Source extract:
— begin —

FJ: Do you recall your inaugural gig?
BENNIE WALLACE: Yes, absolutely. I had rented a practice studio because
I couldn't practice where I was staying. Monty Alexander heard me practicing
and needed a saxophone player and he hired me and got me in the union
and I played with him for half a summer with a really great band. I won't
forget that one.
FJ: Let's talk about the couple months with Monty Alexander.
BENNIE WALLACE: Monty was a fantastic leader, apart from the personal
part of it. He really took care of the musicians and treated musicians
with a lot of respect, but at the same time, he was a brilliant showman,
not in the flashy sense, but in the sense that he knew how to pace the
set and which tune to play at which time for the audience. It was a dance
job. He also knew when to call on me to play a solo. He had a brilliant
instinct of knowing how to shape a tune and shape a performance and shape
a set.
FJ: You have had a close collaborative association with Eddie Gomez for
as long as I can remember.
BENNIE WALLACE: Well, Eddie and I met, over twenty years ago. We were
both guest soloists with Larry Karush's group. So we played together and
really liked playing together and we played a trio concert with Eliot
Zigmund, who was the drummer in Bill Evan's group at the time. When I
got my first recording job, I asked Eddie to do it and one thing led to
another and we started. We've made a lot of records together and did a
lot of touring in Europe together and playing in New York. Eddie brings
a lot to the music. Eddie's phenomenal technique is well known and his
virtuoustic solo ability is well known. One thing that I noticed about
Eddie is a lot of the guys that tried to play like him used a lot of amplifier
with strings down low on the bass and don't really get a big acoustic
sound, but Eddie can really play the bass with a big sound and loud. He
and Dannie Richmond and I used to rehearse and he wouldn't even bring
his amplifier. You could hear him just fine. Eddie is also, definitely
the best reader of any bass player I ever worked with and also one of
the best readers of anybody on any instrument. He's got a really broad
range of experience and he can do a lot of things well that people wouldn't
expect like, for instance, on one of my Blue Note records, I wrote a tune
that was kind of a Cannonball Adderley style Charleston, where you'd want
a Sam Jones style of bass player on it. We were doing a recording session
of some other tunes and had a little extra time and we tried that and
Eddie just absolutely nailed it. He brings a lot to music, in addition
to the things that he's really known for.
FJ: And Ray Anderson?

— end —

[Entries from a dataset]
— begin —

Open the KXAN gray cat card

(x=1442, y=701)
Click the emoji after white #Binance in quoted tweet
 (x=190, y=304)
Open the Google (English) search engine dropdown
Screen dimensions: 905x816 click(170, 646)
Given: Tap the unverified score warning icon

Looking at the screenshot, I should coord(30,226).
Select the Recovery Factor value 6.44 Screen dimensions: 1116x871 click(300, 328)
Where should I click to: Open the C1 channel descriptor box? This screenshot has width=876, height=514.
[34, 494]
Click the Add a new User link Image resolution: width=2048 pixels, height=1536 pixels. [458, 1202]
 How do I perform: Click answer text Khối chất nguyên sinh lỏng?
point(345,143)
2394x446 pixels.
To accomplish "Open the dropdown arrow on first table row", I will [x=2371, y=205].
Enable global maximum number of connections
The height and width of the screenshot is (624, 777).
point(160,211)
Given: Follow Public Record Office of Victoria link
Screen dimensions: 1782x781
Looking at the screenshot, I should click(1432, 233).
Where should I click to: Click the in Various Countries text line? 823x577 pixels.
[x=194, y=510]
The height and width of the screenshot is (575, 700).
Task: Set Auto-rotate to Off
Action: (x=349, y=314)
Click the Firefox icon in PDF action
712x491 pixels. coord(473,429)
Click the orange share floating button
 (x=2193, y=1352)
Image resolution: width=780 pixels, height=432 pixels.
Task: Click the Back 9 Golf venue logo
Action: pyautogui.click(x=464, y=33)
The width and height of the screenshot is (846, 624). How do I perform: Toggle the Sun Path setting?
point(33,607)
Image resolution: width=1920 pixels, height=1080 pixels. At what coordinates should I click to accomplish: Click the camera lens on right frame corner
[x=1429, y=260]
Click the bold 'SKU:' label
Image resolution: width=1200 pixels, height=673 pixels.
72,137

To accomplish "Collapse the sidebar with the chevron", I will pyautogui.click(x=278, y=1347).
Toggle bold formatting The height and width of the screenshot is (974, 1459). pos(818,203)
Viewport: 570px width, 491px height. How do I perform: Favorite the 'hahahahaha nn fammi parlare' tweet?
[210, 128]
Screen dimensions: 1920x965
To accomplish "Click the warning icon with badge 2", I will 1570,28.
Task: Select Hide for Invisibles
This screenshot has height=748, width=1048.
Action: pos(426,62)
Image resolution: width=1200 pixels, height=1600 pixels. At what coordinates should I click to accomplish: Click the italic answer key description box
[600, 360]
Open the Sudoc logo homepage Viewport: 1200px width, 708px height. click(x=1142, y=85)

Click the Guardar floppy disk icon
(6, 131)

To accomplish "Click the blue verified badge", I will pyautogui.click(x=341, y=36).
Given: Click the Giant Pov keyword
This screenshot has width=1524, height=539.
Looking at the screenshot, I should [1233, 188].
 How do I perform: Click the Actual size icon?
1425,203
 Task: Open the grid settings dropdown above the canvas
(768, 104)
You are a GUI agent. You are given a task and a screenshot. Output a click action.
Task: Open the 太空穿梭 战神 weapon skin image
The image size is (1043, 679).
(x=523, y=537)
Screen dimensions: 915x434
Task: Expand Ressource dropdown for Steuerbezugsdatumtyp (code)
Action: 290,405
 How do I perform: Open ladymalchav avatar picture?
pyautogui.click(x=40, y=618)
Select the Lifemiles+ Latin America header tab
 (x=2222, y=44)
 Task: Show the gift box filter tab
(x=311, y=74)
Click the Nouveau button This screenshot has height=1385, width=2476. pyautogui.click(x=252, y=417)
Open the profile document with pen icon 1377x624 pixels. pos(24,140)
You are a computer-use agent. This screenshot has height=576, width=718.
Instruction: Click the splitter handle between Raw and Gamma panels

— end —

List of tasks:
1. Revise the Bennie Wallace interview from "FJ: Let's talk" up to and including "I can remember.", replacing "showman" with "entertainer".
2. Copy the entries word for word, starting with the line that contains "will pyautogui.click(x=341, y=36)." and continuing up to and including the last line of the entries.

Answers in order:
1.
FJ: Let's talk about the couple months with Monty Alexander.
BENNIE WALLACE: Monty was a fantastic leader, apart from the personal
part of it. He really took care of the musicians and treated musicians
with a lot of respect, but at the same time, he was a brilliant entertainer,
not in the flashy sense, but in the sense that he knew how to pace the
set and which tune to play at which time for the audience. It was a dance
job. He also knew when to call on me to play a solo. He had a brilliant
instinct of knowing how to shape a tune and shape a performance and shape
a set.
FJ: You have had a close collaborative association with Eddie Gomez for
as long as I can remember.

2.
To accomplish "Click the blue verified badge", I will pyautogui.click(x=341, y=36).
Given: Click the Giant Pov keyword
This screenshot has width=1524, height=539.
Looking at the screenshot, I should [1233, 188].
 How do I perform: Click the Actual size icon?
1425,203
 Task: Open the grid settings dropdown above the canvas
(768, 104)
You are a GUI agent. You are given a task and a screenshot. Output a click action.
Task: Open the 太空穿梭 战神 weapon skin image
The image size is (1043, 679).
(x=523, y=537)
Screen dimensions: 915x434
Task: Expand Ressource dropdown for Steuerbezugsdatumtyp (code)
Action: 290,405
 How do I perform: Open ladymalchav avatar picture?
pyautogui.click(x=40, y=618)
Select the Lifemiles+ Latin America header tab
 (x=2222, y=44)
 Task: Show the gift box filter tab
(x=311, y=74)
Click the Nouveau button This screenshot has height=1385, width=2476. pyautogui.click(x=252, y=417)
Open the profile document with pen icon 1377x624 pixels. pos(24,140)
You are a computer-use agent. This screenshot has height=576, width=718.
Instruction: Click the splitter handle between Raw and Gamma panels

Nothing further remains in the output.